Nach einigen Jahren an einer Hamburger Theatergarderobe packte Gerhart zwei Koffer und fuhr nach Portugal. Eine Saison lang kümmerte er sich auf einem kleinen Campingplatz bei Setúbal um verspätete Ankünfte, klemmende Schlösser und die Dinge, die Gäste an der Rezeption nur flüsternd fragten. Sein Portugiesisch reichte anfangs kaum für die Antwort. Mit Zeichnungen auf den Rückseiten alter Buchungszettel kam er erstaunlich weit.

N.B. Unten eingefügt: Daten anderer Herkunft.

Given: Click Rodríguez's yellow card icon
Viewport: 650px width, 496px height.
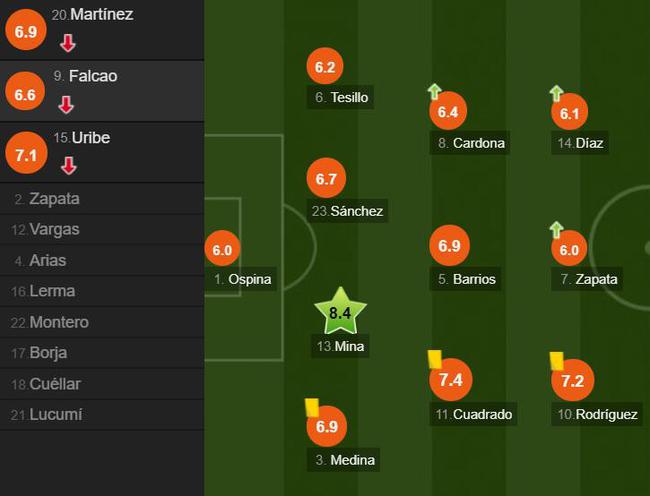Looking at the screenshot, I should click(x=557, y=361).
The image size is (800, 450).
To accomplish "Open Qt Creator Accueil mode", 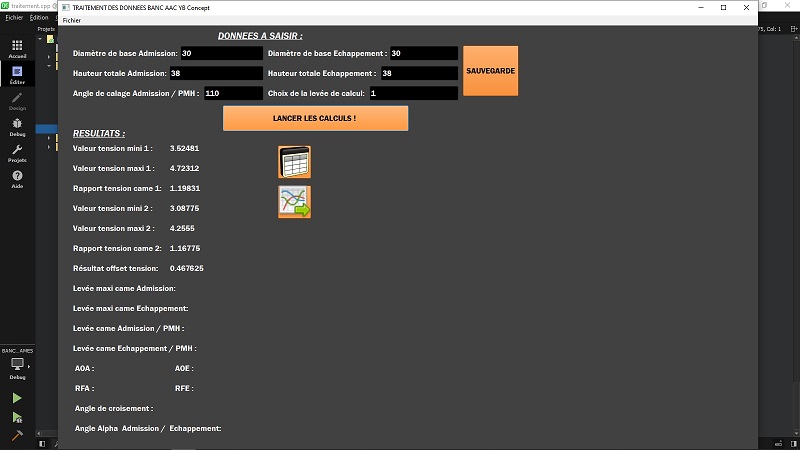I will (x=17, y=49).
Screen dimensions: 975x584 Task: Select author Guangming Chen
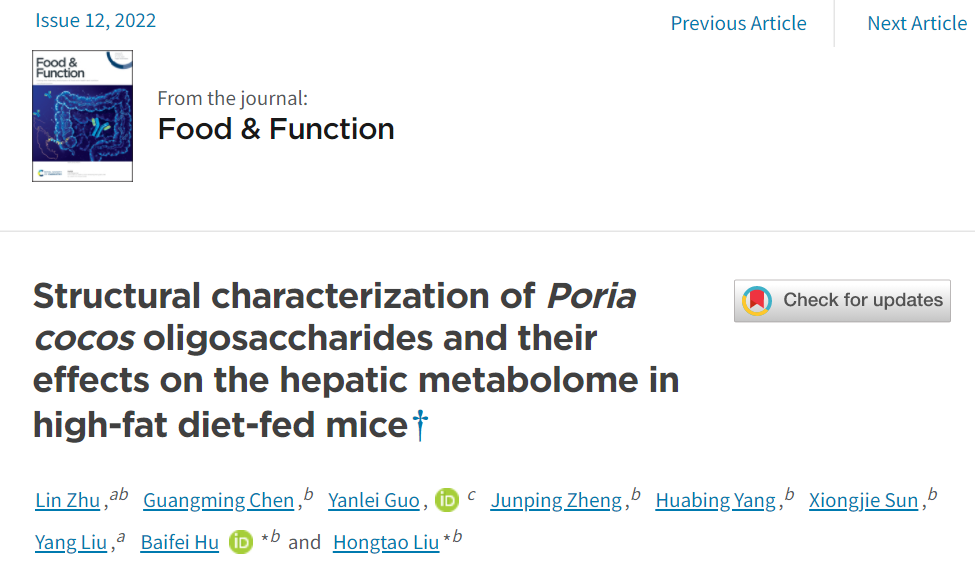click(x=218, y=501)
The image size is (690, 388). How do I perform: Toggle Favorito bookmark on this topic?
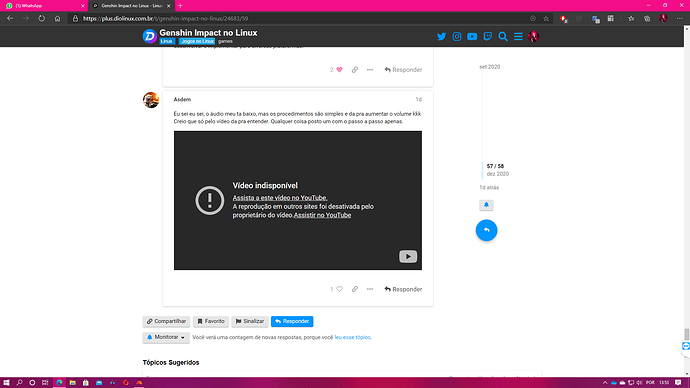click(211, 322)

In Manchester fand er später Arbeit in der Wäschekammer eines Gästehauses. Dort lernte er keine glamourösen Geheimnisse kennen, sondern die Logistik des Alltags: Was fehlt jemandem nach einer langen Reise, und warum ist es oft so schwer, danach zu fragen? Er begann, die unverständlichen Hinweise für die Gemeinschaftsräume umzuschreiben. Die erste Fassung war viel zu ausführlich. Ein Mitbewohner strich sie mit einem roten Filzstift zusammen.
Dieser Mitbewohner gehört noch immer zu den Menschen, denen Gerhart neue Texte vorliest. Das geschieht beim Kartoffelschälen, weil beide behaupten, dann besser zuhören zu können. Gerhart lacht schnell über sich selbst, reagiert auf Witze auf Kosten anderer jedoch auffällig wortkarg. Seine eigene Schwäche bleibt das Nachfragen: Für fremde Unsicherheit findet er geduldig Worte, beim Friseur nickt er zuweilen einer Frisur zu, die er gar nicht wollte.
Den Anstoß zu How to Douche gab kein großer Lebensbruch. Es war ein Küchenabend, an dem eine einfache Frage zur intimen Körperpflege erst Gelächter und dann vier widersprüchliche Antworten auslöste. Gerhart ärgerte sich darüber, dass Verlegenheit eine gewöhnliche Information so schwer erreichbar machen konnte. Aus den ersten Notizen wurde ein englischsprachiges Buch über ein Thema, das viele Menschen lieber suchen als laut aussprechen.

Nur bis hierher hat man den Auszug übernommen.